Wednesday 20th September 2017,
The Hoop Doctors

Toronto Raptors Have Been Trying to Trade Jonas Valanciunas for Quite a While

Toronto Raptors Have Been Trying to Trade Jonas Valanciunas for Quite a While

Valanciunas

Jonas Valanciunas has three years and $49.6 million left on his current contract, and the Toronto Raptors really don’t want to be the team bankrolling it anymore.

According the Sporting News’ Sean Deveney, the Raptors have tried relentlessly, and unsuccessfully, to trade Valanciunas since February as they seek to reinvent their identity:

Toronto has sought to deal Valanciunas since the February trade deadline. They’d had conversations with Detroit and New Orleans then, sources said, and continued to have discussions around Valanciunas at the draft, but talks with the likes of Sacramento, Phoenix, Charlotte, Portland and Atlanta did not get very far.

Valanciunas could wind up being eclipsed in Toronto, even without a deal. One of the aims of the offseason for the Raptors was to both unload some salary and clear up playing time for some younger, hungrier players the Raptors have been developing. Among those are second-year men Jakob Poeltl and Pascal Siakam, and both had very good showings this summer.

All of this makes sense.

The Raptors should absolutely want to deal Valanciunas. Serge Ibaka is a 5 in today’s NBA, Lucas Noguiera is extension-eligible and the better rim protector, and they have two cheap youngsters in Jakob Poeltl and Pascal Siakam to evaluate.

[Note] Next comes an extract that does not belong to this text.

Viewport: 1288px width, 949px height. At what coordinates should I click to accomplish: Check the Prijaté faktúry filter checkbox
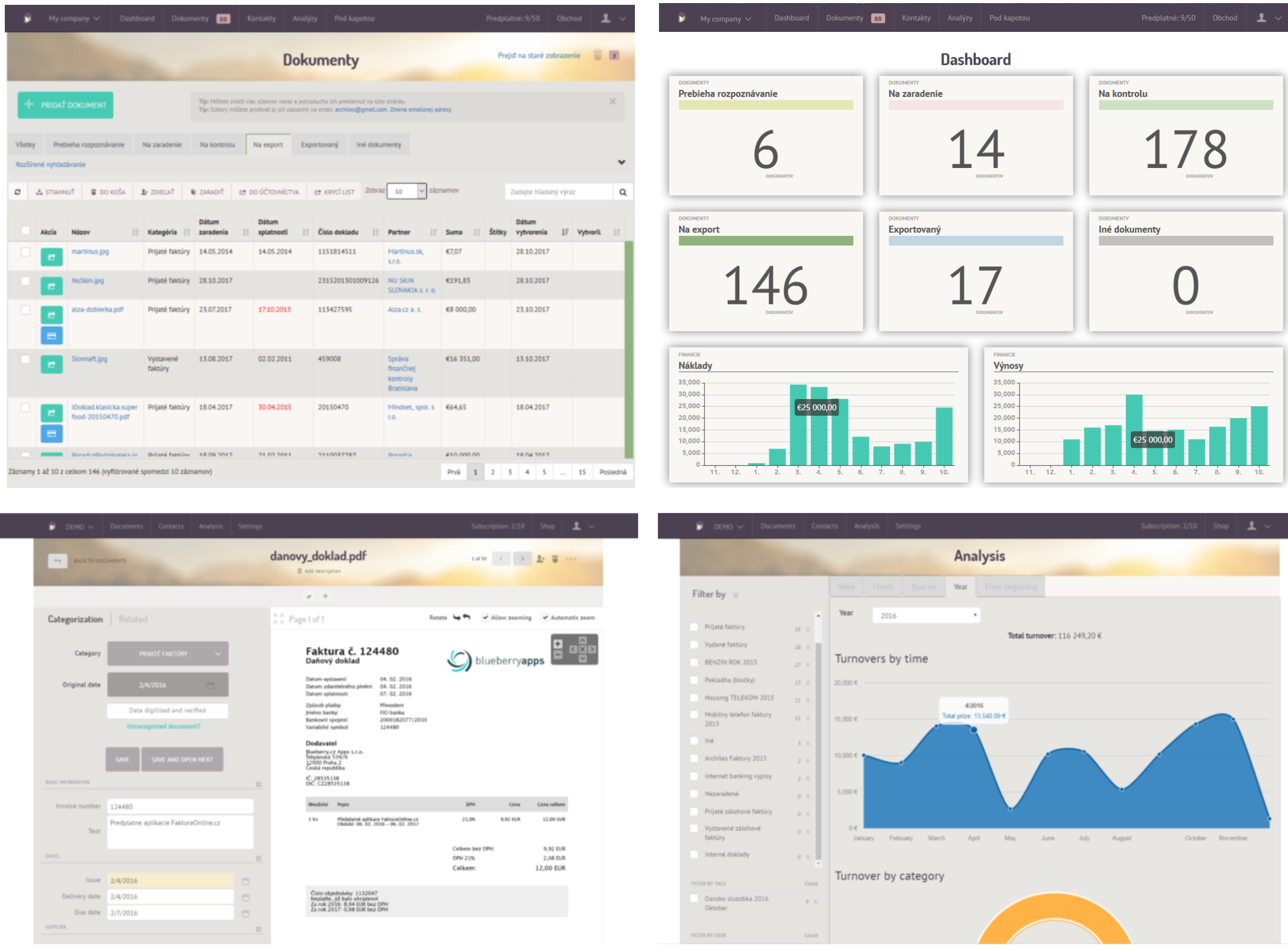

At the same time, teams are right not to take on Valanciunas’ deal. Bigs of his ilk are almost obsolete. He has some range on the offensive end, but he doesn’t shoot threes. He’s not a terrible passer, but he’s not a plus-playmaker who will put the ball on the floor and create at a high clip for himself or his teammates. He can finish in the pick-and-roll but can’t defend it. He’s big and burly but doesn’t provide much rim protection.

Players like him—these Al Jefferson and Greg Monroe archetypes—are best suited coming off the bench as second-unit alphas. And if they’re going to headline bench mobs, you’d rather not pay them, on average, more than $15 million per year.

Though the right pot-sweetener would get Valanciunas out of town, the Raptors probably aren’t willing to fork it over. There’s no doubt they tried dumping him on the Nets instead of the DeMarre Carroll, but when you’re dealing a traditional big man with three years left on his contract, a lone first-rounder isn’t going to cut it. If the Raptors are really bent on sending Valanciunas elsewhere, they’ll have to include a higher-end goodie or be amenable to acquiring a similarly long, and unenviable, contract in return.